Das Passauer Bauordnungsamt verbot Herrn Eichinger im Juni 2004 das Hissen der Bayernfahne, weil sie größer als die zulässigen (genehmigungsfreien) 0,25 Quadratmeter Fläche war. Der Jodlerwirt kam der Aufforderung, die Fahne abzuhängen, zunächst nach.
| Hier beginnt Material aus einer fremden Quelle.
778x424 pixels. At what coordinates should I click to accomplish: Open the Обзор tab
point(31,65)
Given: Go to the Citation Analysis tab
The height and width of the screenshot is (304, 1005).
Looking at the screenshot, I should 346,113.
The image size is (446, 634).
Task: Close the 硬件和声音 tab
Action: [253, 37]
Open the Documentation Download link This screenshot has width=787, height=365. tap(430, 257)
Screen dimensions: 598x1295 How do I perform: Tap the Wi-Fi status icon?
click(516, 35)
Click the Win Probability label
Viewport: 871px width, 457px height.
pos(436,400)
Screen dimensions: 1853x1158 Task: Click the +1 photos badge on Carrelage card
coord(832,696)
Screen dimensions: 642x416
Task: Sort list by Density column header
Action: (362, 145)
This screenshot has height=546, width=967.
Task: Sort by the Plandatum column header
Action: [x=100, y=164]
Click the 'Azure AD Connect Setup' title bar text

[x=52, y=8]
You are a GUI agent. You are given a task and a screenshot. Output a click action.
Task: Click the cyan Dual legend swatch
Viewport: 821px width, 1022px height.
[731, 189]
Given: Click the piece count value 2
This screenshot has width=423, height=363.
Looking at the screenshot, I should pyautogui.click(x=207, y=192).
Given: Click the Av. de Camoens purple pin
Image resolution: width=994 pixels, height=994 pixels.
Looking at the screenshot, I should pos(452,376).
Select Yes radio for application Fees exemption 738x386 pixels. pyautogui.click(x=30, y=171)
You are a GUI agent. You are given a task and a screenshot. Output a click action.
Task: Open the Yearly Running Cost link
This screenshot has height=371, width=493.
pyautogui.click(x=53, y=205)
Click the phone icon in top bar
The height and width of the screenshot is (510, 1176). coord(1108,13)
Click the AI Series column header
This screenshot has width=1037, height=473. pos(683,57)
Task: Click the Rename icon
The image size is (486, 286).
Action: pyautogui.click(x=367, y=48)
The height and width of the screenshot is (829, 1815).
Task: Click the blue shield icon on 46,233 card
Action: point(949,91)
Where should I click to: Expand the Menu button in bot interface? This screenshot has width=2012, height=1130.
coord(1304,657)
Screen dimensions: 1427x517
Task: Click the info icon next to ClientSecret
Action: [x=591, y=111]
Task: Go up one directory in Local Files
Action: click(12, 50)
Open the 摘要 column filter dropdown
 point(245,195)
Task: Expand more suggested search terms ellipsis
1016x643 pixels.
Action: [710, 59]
Wenige Zeit später, Ende August 2004, brachte er an dem Wirtshaus drei Fahnen (Österreich, Bayern, USA) an, die nicht vom Bauordnungsamt genehmigt worden waren. Am 13.09.2004 erließ die untere Bauaufsichtsbehörde daraufhin eine Beseitigungsanordnung gemäß Art. 82 Abs. 1 Bayerischer Bauordnung (BayBO). Die Eigentümerin des Grundstücks wurde aufgefordert, die „ohne Genehmigung errichteten Werbeanlagen in Form von zwei Fahnen (eine der drei Fahnen wird geduldet), in Form von Girlanden mit Bändern, sowie die beiden Lampen links und rechts vom Eingang spätestens bis zum 3. Tage nach Zustellung dieser Anordnung ersatzlos zu beseitigen.“ Ansonsten drohe Zwangsgeld in Höhe von 50,00 € je Fahne und von 100 € für die Girlanden sowie von je 50,00 € für die beiden Lampen. Für die Beseitigungsanordnung selbst wurde eine Gebühr von 106,00 € erhoben.

Darüberhinaus sei Herr Eichinger bereits im Juni darüber aufgeklärt worden, dass diese Werbeanlagen gemäß der Werbeanlagensatzung der Stadt (WAS) Passau auch nicht genehmigungsfähig seien. Am 31.08.2004 habe man ihm Gelegenheit gegeben, sich zu einer eventuellen Beseitigungsanordnung zu äußern. Die Behörde entschied, dass nach pflichtgemäßem Ermessen die Beseitigung das einzige Mittel sei, „um die rechtliche Ordnung zu wahren und einen baurechtmäßigen Zustand herzustellen, zumal der Betreiberin trotz der bisherigen Vorgehensweise, zeitweise Duldung, durchgeführte Beseitigungsanordnung und Durchführung eines Ordnungswidrigkeitenverfahrens, wiederum Werbeanlagen ohne Genehmigung angebracht“ habe. 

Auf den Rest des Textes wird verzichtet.